- _WORK INSTRUCTION_: Copy out the entries below exactly as they stand, but only from the line containing "Patterns (123, 2375)" through the line containing "BuddyPress (36, 2460)".

- _DATA SHOWN_:
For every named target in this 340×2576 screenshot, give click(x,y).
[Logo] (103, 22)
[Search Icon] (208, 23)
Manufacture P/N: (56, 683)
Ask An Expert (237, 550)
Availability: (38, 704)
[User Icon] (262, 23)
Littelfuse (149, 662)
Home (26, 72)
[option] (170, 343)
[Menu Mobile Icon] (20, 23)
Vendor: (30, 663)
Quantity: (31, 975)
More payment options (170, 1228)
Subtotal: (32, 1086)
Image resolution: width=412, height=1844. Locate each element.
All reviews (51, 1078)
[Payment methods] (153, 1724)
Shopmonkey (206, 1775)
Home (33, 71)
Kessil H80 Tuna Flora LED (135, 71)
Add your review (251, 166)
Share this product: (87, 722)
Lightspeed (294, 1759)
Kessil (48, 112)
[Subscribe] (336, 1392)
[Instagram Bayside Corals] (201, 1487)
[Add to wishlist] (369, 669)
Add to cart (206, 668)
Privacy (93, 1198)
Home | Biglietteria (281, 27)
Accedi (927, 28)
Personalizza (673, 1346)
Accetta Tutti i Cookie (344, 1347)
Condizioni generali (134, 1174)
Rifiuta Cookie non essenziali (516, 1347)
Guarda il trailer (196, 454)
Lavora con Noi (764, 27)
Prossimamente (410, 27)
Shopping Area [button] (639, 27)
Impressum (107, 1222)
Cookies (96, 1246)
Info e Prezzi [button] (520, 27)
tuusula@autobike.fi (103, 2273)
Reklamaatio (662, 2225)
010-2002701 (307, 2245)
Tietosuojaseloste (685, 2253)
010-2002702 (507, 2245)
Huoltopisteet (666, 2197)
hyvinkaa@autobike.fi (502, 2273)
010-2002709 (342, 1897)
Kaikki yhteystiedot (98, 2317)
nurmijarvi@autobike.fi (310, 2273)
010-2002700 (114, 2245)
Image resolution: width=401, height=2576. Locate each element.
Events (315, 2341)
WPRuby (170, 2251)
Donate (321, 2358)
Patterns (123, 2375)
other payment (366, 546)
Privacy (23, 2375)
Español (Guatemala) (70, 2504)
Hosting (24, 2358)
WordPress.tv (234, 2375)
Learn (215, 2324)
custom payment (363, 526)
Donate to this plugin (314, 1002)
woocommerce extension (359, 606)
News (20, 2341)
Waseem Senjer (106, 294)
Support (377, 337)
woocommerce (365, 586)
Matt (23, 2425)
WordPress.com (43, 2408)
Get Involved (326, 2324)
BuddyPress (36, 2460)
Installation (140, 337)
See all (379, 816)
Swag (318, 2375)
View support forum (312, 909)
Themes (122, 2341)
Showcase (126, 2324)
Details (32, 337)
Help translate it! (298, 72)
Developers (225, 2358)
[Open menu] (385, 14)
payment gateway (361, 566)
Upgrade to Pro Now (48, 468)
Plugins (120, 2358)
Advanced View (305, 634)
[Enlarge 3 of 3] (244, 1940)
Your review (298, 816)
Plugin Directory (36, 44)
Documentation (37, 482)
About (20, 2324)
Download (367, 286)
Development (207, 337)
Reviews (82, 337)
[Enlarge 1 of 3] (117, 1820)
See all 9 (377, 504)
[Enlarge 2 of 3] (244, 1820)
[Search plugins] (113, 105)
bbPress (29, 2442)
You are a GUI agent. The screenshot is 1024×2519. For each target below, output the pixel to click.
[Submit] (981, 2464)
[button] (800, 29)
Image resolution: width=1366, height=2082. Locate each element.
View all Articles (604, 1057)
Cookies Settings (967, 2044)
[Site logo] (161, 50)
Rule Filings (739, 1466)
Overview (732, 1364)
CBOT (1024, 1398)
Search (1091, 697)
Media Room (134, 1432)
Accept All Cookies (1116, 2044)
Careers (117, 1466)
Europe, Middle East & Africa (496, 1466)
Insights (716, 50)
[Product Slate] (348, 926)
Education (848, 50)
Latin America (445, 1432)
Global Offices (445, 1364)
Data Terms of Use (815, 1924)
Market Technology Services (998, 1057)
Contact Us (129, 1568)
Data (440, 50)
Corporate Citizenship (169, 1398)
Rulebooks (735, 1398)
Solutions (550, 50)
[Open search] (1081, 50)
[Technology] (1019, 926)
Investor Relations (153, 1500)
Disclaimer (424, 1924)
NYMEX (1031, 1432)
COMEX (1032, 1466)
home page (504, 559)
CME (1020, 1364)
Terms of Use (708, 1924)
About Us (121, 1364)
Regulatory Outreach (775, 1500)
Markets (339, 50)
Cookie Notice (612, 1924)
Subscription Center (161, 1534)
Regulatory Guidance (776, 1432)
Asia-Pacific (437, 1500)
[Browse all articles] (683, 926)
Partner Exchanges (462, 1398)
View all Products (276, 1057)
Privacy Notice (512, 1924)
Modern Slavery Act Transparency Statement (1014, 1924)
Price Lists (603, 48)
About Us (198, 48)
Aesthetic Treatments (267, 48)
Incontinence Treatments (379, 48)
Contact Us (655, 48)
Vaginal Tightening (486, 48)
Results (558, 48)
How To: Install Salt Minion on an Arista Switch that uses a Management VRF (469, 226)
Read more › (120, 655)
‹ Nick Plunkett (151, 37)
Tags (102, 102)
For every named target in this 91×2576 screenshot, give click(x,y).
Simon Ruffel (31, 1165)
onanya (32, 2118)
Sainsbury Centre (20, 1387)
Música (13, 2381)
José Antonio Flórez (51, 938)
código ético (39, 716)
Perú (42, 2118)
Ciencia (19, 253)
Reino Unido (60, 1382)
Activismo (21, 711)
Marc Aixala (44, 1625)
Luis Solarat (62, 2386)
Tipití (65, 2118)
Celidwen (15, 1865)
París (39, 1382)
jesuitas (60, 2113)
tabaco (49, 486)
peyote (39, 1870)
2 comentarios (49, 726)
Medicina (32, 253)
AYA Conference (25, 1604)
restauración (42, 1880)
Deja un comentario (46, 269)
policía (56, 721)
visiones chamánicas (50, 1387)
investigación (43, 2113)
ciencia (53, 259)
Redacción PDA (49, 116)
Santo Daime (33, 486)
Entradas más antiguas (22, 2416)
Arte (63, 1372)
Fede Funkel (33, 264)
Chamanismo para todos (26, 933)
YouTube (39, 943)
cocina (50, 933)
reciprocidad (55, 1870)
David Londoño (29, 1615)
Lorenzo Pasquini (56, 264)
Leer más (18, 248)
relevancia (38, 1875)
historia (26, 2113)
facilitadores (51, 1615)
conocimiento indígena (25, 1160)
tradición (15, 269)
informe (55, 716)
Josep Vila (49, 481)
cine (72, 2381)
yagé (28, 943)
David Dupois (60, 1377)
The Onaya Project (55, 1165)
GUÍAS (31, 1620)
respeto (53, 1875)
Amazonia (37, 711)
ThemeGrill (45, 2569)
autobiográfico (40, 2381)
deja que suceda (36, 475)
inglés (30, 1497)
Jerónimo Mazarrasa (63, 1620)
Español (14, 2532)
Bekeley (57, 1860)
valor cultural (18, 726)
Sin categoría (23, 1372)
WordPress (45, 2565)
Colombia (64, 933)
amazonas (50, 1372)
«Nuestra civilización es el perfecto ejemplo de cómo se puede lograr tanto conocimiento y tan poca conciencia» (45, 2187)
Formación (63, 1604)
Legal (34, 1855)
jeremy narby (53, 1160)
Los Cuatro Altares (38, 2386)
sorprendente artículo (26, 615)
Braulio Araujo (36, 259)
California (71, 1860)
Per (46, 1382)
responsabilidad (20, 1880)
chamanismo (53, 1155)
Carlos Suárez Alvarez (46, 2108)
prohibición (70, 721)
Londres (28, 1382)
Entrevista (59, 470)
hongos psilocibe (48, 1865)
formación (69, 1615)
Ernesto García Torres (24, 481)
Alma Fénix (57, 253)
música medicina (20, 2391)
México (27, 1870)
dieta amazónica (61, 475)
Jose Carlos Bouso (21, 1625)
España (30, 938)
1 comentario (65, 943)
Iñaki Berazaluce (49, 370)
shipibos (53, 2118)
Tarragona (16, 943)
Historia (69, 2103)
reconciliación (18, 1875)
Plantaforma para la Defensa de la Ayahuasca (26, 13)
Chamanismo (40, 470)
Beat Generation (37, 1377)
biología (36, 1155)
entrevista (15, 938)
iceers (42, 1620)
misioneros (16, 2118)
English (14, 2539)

- _FINAL ANSWER_:
Patterns (123, 2375)
other payment (366, 546)
Privacy (23, 2375)
Español (Guatemala) (70, 2504)
Hosting (24, 2358)
WordPress.tv (234, 2375)
Learn (215, 2324)
custom payment (363, 526)
Donate to this plugin (314, 1002)
woocommerce extension (359, 606)
News (20, 2341)
Waseem Senjer (106, 294)
Support (377, 337)
woocommerce (365, 586)
Matt (23, 2425)
WordPress.com (43, 2408)
Get Involved (326, 2324)
BuddyPress (36, 2460)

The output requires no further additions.